Text provided>
THAT clauses (CP-THT), degree complements (CP-DEG), and certain adverbial clauses (CP-ADV) have the following basic structure:
(CP (C THAT/0)
    (IP ...))

The complementizer position is always included; when not filled by an overt complementizer, it contains 0 (zero).

(NODE (PP (P so)
          (CP-ADV (C that)
                  (IP-SUB (NP-MSR (NP (NUM thre) (NS dayes))
                                  (CONJP (CONJ and)
                                         (NP (NUM thre) (NS nyghtes))))
                          (NP-SBJ (PRO he))
                          (BED was)
                          (ADJP (ADJ specheles)))))
      (ID CMMALORY,6.172)) 

(NODE (PP (P til)
          (CP-ADV (C that)
                  (IP-SUB (NP-SBJ (PRO ye))
                          (VBP see)
                          (CP-THT (C 0)				<-- empty complementizer
                                  (IP-SUB (NP-SBJ (PRO ye))
                                          (VBP go)
                                          (PP (P unto)
                                              (NP (D the) (ADJR wers))))))))
      (ID CMMALORY,13.393))

(NODE (PP (P whan)
          (CP-ADV (C 0)
                  (IP-SUB (NP-SBJ (NP (D the) (N duke))
                                  (CONJP (CONJ and)
                                         (NP (PRO$ his) (N wyf))))
                          (BED were)
                          (VBN comyn)
                          (PP (P unto)
                              (NP (D the) (N kynge))))))
      (ID CMMALORY,2.11)) 

(NODE (IP-SUB (NP-SBJ (PRO we))
              (VBP departe)
              (PP (P from)
                  (ADVP (ADV hens)))
              (ADVP (ADV sodenly))
              (, ,)
              (CP-ADV (C that)
                      (IP-SUB (NP-SBJ (PRO we))

Raw data>
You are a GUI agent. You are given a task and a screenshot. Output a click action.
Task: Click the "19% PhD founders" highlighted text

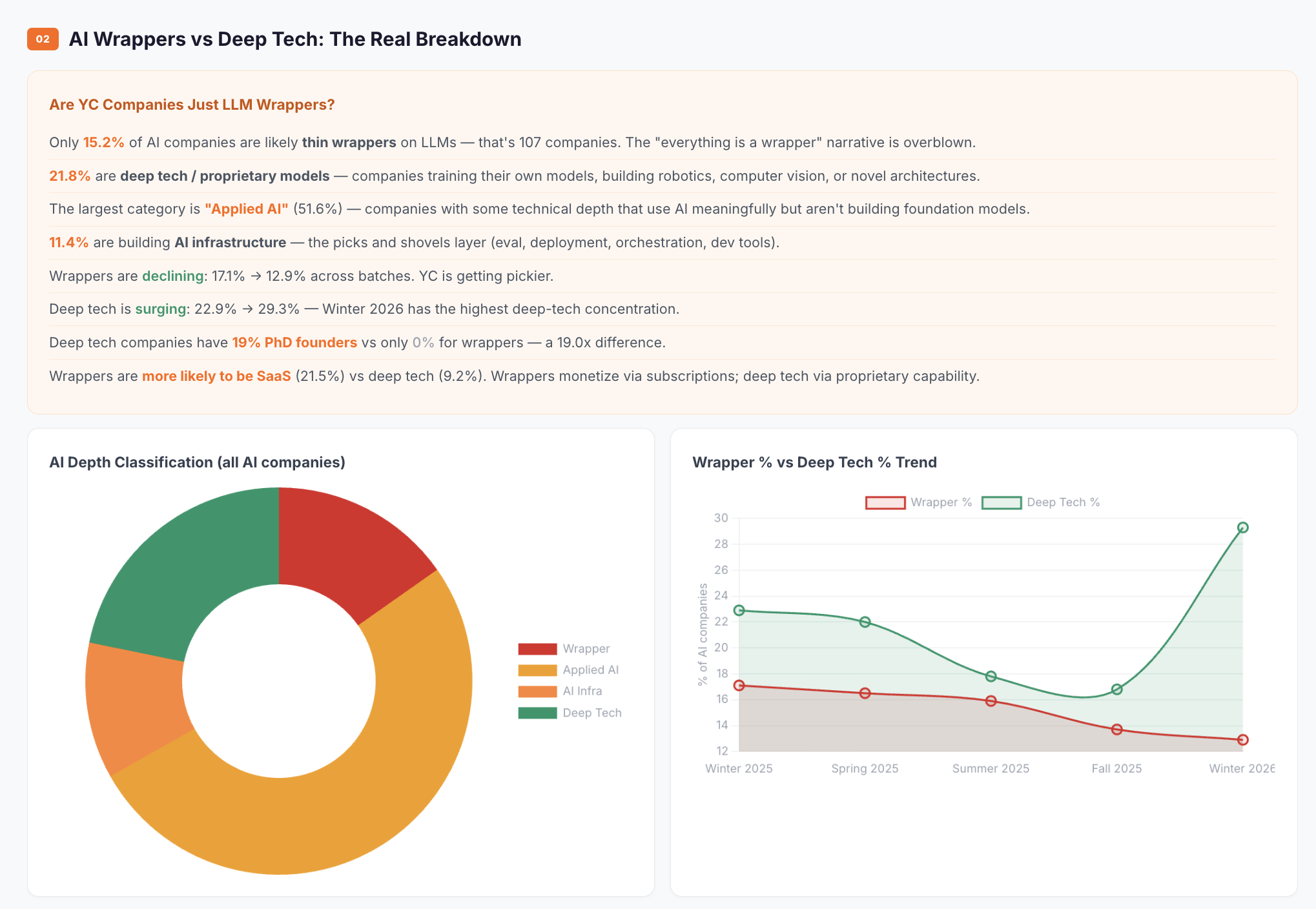(x=294, y=342)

Tasks for this exercise>
A) According to the text on clause structure and complementizers, what does the complementizer position contain when no overt complementizer fills it?
B) Transcribe the stretch of the text on clause structure and complementizers from "(ADJP (ADJ specheles)))))" through "the) (ADJR wers))))))))".
C) Go on with the text on clause structure and complementizers from the point where it stops.

Written responses>
A) It contains 0 (zero).

B)
(ADJP (ADJ specheles)))))
      (ID CMMALORY,6.172)) 

(NODE (PP (P til)
          (CP-ADV (C that)
                  (IP-SUB (NP-SBJ (PRO ye))
                          (VBP see)
                          (CP-THT (C 0)				<-- empty complementizer
                                  (IP-SUB (NP-SBJ (PRO ye))
                                          (VBP go)
                                          (PP (P unto)
                                              (NP (D the) (ADJR wers))))))))

C)
                              (MD maye)
                              (VB ryde)
                              (NP-MSR (Q all) (N nyghte))
                              (PP (P unto)
                                  (NP (PRO$ oure) (ADJ owne) (N castell))))))
      (ID CMMALORY,2.18)) 

(NODE (IP-SUB (NP-SBJ (PRO he))
              (VBD understood)
              (CP-THT (C that)
                      (IP-SUB (NP-SBJ (NPR syre) (NPR Ector))
                              (BED was)
                              (NEG not)
                              (NP-OB1 (PRO$ his) (N fader)))))
      (ID CMMALORY,9.271)) 

(NODE (ADVP (ADVR so) (ADV harde)
            (CP-DEG (C that)
                    (IP-SUB (NP-SBJ (N horse) (CONJ and) (N man))
                            (VBD felle)
                            (PP (P to)
                                (NP (D the) (N erthe))))))
      (ID CMMALORY,17.538)) 

(NODE (ADVP (ADVR so) (ADV merveillously)
            (CP-DEG (C that)
                    (IP-SUB (NP-OB1 (N doubte))
                            (NP-SBJ-1 (PRO it))
                            (BED was)
                            (IP-INF-1 (TO to)
                                      (VB here)
                                      (PP (P of)
                                          (NP (D that) (N bataille))))
                            (PP (P for)
                                (NP (D the) (ADJ grete) (N blood) (N shedynge))))))
      (ID CMMALORY,68.2325)) 

Wh- CPs

A number of clause types, listed below, contain both a wh- position and a complementizer position. This is to allow for the case in which both positions are filled. Empty wh- positions and empty complementizers are both indicated by 0 (zero). The wh- operator is coindexed to a trace of the same category. See
Wh- traces for details, particularly The position of traces.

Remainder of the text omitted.